Michele Camorani, mente di Raein e La Quiete, ha pubblicato il suo terzo album con il progetto HAVAH, “Contravveleno”, uscito per la Maple Death Records. I testi del disco sono una trasposizione delle storie di guerra e resistenza raccontate da Nullo Mazzesi, ex partigiano emiliano che all’età di 12 anni rubava armi agli invasori tedeschi. Da ciò, una serie di circostanze ordinarie fatte canzoni, dove la guerra immobilizza, lasciando poco spazio alla speranza, mangiata dalla disperazione.

Le linee di chitarra rinunciano a essere taglienti come negli album precedenti, le sonorità si fanno più composte, meno DIY e arricchite in alcuni brani dai synth, elemento nuovo per le corde degli HAVAH. La voce evidenzia una certa somiglianza con “Siberia” e i Diaframma di Miro Sassolini, soprattutto in Problemi Elementari, in cui il ritratto delle cose care è a tinte fosche e gelide. Un suono quindi più morbido, più tipico della dark-wave e pieno di ombre. Si guarda alle storie come nascosti sotto una coltre nera, trattenendo il respiro per la paura di farsi sentire.
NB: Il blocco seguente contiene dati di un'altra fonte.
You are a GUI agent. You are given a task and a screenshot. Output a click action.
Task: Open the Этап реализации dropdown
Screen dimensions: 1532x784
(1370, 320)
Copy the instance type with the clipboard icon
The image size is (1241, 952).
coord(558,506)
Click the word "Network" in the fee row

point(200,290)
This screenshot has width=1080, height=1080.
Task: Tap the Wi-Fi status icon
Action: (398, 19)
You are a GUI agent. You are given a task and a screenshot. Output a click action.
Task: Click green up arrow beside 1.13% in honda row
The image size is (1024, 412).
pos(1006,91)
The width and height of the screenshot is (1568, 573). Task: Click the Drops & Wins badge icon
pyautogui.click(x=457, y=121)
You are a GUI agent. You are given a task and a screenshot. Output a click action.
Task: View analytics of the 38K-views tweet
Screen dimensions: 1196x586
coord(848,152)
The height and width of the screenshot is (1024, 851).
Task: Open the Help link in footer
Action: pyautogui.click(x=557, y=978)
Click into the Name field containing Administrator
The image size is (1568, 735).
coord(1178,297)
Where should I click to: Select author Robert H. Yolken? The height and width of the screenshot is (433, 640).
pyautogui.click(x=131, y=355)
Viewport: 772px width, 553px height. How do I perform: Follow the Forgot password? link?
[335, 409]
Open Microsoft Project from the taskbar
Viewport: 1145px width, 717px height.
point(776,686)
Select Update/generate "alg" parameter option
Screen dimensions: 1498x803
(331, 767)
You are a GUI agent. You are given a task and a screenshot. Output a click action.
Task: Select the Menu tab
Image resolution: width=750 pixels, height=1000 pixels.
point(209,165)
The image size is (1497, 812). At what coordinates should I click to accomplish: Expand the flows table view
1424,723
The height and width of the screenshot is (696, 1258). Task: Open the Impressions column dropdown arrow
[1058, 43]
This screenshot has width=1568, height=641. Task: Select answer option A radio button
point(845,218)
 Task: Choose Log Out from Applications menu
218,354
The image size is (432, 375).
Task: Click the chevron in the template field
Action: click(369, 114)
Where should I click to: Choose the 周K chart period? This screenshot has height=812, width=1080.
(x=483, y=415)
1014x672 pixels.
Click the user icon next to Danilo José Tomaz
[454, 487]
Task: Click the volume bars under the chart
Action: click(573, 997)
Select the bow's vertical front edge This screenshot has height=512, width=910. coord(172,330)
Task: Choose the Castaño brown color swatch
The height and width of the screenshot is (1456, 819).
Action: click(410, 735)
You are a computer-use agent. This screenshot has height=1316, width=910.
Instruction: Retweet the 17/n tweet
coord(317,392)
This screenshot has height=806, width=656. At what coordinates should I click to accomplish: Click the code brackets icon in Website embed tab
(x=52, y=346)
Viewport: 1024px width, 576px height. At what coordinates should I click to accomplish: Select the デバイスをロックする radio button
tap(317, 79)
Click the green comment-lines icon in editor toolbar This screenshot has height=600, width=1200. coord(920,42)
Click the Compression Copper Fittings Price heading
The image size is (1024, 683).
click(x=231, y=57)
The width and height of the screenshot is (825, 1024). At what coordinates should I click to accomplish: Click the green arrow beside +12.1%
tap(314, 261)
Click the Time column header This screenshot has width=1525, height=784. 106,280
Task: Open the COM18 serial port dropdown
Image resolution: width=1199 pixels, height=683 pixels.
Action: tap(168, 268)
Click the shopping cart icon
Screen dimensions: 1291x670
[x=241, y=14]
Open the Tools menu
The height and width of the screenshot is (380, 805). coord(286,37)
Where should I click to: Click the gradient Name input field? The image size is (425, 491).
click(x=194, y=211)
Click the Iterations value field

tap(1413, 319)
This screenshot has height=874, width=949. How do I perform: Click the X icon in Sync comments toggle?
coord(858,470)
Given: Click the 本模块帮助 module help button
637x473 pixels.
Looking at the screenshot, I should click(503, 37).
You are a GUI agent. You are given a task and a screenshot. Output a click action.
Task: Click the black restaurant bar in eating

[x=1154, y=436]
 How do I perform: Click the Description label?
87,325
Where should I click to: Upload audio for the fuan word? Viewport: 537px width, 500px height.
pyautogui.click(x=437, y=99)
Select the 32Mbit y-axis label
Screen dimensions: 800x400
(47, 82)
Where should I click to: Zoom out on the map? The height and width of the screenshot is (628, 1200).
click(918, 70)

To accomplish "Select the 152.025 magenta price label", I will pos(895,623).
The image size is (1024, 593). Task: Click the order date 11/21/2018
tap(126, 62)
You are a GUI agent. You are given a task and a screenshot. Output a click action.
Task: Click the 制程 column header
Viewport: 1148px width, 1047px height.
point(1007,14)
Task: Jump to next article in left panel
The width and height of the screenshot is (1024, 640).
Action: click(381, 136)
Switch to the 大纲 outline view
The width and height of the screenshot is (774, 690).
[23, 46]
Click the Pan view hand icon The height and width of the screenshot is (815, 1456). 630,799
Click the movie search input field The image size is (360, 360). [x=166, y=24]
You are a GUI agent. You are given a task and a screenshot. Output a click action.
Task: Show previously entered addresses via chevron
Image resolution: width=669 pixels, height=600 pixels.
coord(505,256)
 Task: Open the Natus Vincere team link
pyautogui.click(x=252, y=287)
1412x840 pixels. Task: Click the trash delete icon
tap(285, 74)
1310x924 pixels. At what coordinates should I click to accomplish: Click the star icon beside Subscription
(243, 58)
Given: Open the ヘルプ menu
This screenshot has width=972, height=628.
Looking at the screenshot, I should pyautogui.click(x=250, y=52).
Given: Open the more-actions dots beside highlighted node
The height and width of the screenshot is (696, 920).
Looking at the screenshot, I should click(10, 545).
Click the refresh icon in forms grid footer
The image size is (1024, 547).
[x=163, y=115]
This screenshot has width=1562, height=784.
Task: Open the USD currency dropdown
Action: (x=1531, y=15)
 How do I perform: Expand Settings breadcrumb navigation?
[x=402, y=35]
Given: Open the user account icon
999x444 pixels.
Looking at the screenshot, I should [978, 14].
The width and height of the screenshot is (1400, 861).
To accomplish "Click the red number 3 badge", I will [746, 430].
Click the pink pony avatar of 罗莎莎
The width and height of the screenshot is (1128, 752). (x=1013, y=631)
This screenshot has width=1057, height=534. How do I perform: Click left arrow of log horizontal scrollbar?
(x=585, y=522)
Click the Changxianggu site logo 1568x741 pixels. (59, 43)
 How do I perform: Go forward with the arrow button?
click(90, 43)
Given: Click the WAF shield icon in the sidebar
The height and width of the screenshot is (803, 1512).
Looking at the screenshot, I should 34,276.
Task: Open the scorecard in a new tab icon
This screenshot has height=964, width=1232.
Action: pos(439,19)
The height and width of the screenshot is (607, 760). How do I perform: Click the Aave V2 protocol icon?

Come i precedenti lavori di Camorani, anche questo disco ha trovato un buon riscontro in USA, segno che le barriere linguistiche vengono spezzate quando le sonorità cupe si fanno comunicative. Non sembra esserci una luce in fondo al tunnel di “Contravveleno”, come se non ci fosse un antidoto a situazioni che ritornano. E anche il tema della memoria non sembra aver funzionato: «Senza memoria non c’è futuro / e lo ripeto per darmi forza / ma ho bisogno di un attimo / per dimenticare / per potermi riposare».